Answer : The correct option is, (b) +0.799 V

Solution :

The values of standard reduction electrode potential of the cell are:

$E^0_{[H^{+}/H_2]}=+0.00V$

$E^0_{[Ag^{+}/Ag]}=+0.799V$

From the cell representation we conclude that, the hydrogen (H) undergoes oxidation by loss of electrons and thus act as anode. Silver (Ag) undergoes reduction by gain of electrons and thus act as cathode.

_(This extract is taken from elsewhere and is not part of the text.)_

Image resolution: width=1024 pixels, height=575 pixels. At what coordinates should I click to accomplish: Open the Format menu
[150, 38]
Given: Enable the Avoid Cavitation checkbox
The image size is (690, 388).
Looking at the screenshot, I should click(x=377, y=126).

The half reaction will be:

Reaction at anode (oxidation) : $H_2\rightarrow 2H^{+}+2e^-$

Reaction at cathode (reduction) : $Ag^{+}+1e^-\rightarrow Ag$

The balanced cell reaction will be,

$H_2+2Ag^{+}\rightarrow 2H^{+}+2Ag$

Now we have to calculate the standard electrode potential of the cell.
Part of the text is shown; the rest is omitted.